The independent effects of eicosapentaenoic acid (EPA) and docosahexaenoic acid (DHA) on chronic inflammation through their downstream lipid mediators, including the specialized pro-resolving lipid mediators (SPM), remain unstudied. Therefore, we compared the effects of EPA and DHA supplementation on monocyte inflammatory response and plasma polyunsaturated fatty acids (PUFA) SPM lipidome..
After a 4-week lead-in phase (baseline), 9 men and 12 postmenopausal women (50–75 years) with chronic inflammation received two phases of 10-week supplementation with 3 g/day EPA and DHA in a random order, separated by a 10-week washout.
Compared with baseline, EPA and DHA supplementation differently modulated LPS-stimulated monocyte cytokine expression. EPA lowered TNFA ( p < 0.001) whereas DHA reduced TNFA ( p < 0.001), IL6 ( p < 0.02), MCP1 ( p < 0.03), and IL10 ( p < 0.01).

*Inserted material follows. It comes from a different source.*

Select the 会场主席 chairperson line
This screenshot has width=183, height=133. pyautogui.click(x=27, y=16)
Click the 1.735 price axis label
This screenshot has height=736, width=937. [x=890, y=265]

DHA lowered IL10 expression relative to EPA ( p = 0.03). Relative to baseline, EPA, but not DHA, decreased the ratios of TNFA/IL10 and MCP1/IL10 (both p < 0.01). EPA and DHA also significantly changed plasma PUFA SPM lipidome by replacing n-6 AA derivatives with their respective derivatives including 18-hydroxy-EPA (+5 fold by EPA) and 17- and 14-hydroxy-DHA (+3 folds by DHA).

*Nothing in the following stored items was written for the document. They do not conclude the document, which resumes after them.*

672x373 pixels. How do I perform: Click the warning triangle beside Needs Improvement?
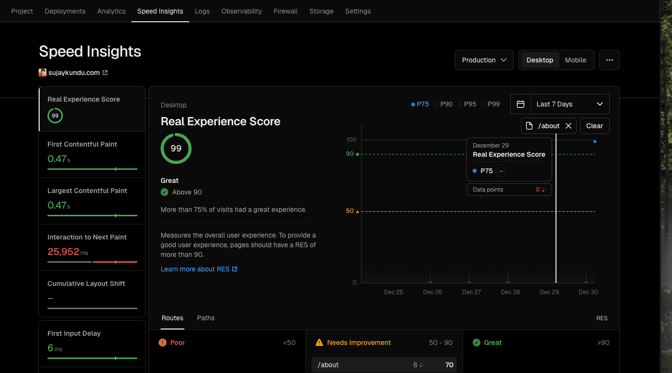tap(319, 343)
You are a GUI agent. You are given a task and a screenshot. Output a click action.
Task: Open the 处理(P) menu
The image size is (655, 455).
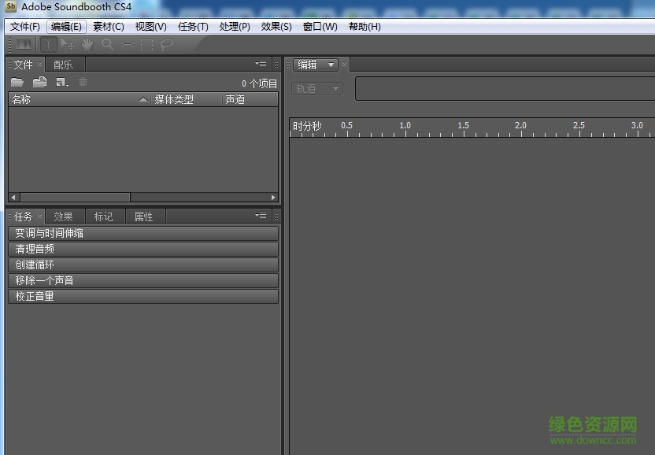(234, 26)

However, DHA showed a wider effect than EPA by also significantly increasing EPA derivatives and DPA-derived SPM at a greater expense of AA derivatives. Different groups of PUFA derivatives mediated the differential effects of EPA and DHA on monocyte cytokine expression.
EPA and DHA had distinct effects on monocyte inflammatory response with a broader effect of DHA in attenuating pro-inflammatory cytokines. These differential effects were potentially mediated by different groups of PUFA derivatives, suggesting immunomodulatory activities of SPM and their intermediates.